The slight obsequiousness in Josef’s tone reminded her he had always been a touch too willing to abase himself to her father and mother — but if she or Lee had tried to put him down, that was another matter and his temper would flare.
The ill-timed pleasantry was forgotten as in the middle distance they heard again monkeys screaming protest at being disturbed. Josef too was listening intently and half turned as if he would go to the back of the bungalow. Seconds later there was a high-pitched single screech. In daytime none of them would have taken any account of it at all.

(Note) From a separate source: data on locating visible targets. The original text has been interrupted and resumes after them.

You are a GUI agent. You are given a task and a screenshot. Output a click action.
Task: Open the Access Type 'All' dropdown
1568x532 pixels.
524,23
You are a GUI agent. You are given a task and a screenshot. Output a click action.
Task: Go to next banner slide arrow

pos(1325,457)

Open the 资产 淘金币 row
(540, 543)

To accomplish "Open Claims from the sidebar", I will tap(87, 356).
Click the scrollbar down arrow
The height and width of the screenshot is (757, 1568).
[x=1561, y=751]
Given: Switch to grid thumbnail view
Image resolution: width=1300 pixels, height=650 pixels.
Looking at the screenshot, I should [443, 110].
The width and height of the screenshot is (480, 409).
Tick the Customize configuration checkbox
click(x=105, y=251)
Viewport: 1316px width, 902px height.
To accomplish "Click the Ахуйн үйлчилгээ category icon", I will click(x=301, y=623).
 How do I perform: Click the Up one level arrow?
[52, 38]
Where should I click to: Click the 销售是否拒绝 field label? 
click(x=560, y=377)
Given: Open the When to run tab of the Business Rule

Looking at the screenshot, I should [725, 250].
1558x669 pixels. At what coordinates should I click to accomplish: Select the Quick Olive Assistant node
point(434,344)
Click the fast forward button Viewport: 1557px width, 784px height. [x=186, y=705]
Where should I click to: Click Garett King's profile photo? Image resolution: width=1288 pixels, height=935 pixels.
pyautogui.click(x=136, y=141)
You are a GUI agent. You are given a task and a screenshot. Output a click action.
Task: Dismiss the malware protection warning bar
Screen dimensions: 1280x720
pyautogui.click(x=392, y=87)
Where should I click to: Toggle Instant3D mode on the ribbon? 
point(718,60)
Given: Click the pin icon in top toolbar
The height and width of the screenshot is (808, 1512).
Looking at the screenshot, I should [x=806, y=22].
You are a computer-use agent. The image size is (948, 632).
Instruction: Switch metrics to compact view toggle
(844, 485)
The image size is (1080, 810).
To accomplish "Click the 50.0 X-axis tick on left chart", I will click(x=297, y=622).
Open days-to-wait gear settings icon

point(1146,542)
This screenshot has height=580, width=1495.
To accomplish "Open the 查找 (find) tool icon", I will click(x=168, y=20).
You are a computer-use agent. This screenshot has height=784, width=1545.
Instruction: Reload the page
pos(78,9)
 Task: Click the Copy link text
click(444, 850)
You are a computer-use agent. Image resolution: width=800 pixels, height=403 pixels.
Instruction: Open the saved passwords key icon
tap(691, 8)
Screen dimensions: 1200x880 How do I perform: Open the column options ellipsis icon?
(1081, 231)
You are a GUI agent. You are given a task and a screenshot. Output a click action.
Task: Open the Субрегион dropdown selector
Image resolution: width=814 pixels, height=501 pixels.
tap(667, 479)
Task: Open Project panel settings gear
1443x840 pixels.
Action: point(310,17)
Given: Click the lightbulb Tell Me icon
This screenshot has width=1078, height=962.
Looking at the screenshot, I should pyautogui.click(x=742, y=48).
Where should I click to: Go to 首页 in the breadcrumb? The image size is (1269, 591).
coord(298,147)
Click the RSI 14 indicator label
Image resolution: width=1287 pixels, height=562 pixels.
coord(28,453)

‘A day bird’s call at night?’
Surprisingly, it was her mother who made the comment. No one answered. Liz had the distinct feeling that her mother and Sturgess were watching Josef closely for any reaction.
‘We’ll play this for safety,’ Sturgess said, picking up his rifle. ‘I have a feeling we have visitors on the way who expect to collect some extra equipment.’
Blanche took her revolver from the table.
‘I’ll fetch my gun,’ Liz said.
‘Extra equipment?’ Josef spread his hands, shrugged his shoulders and asked, ‘What can I do? Do you have a spare rifle?’
‘Switch the lights out,’ Sturgess ordered him, ‘and come to the back of the house with me. You two cover the front.’
‘If I had a gun … ’
‘If and when any shooting begins I’ll let you have my revolver,’ Sturgess told him.
The lights were snapped out and Liz was left to feel her way back to her bedroom. Groping in the drawer of the bedside table, she was surprised how reassuring the weight of the .38 Smith & Wesson was in her hand.
From the kitchen Sturgess shouted, ‘Don’t go outside, Mrs Hammond. You and your daughter take a window either side of the front door and shoot at anything that moves.’
Liz felt both annoyed to be referred to as an unthinking mere appendage to her mother and expected to shoot at anything that moved? Ridiculous! She was about to protest at the order and remind him of his ‘military’ sortie to deal with the water buffalo as the first shot came from the right of the front door.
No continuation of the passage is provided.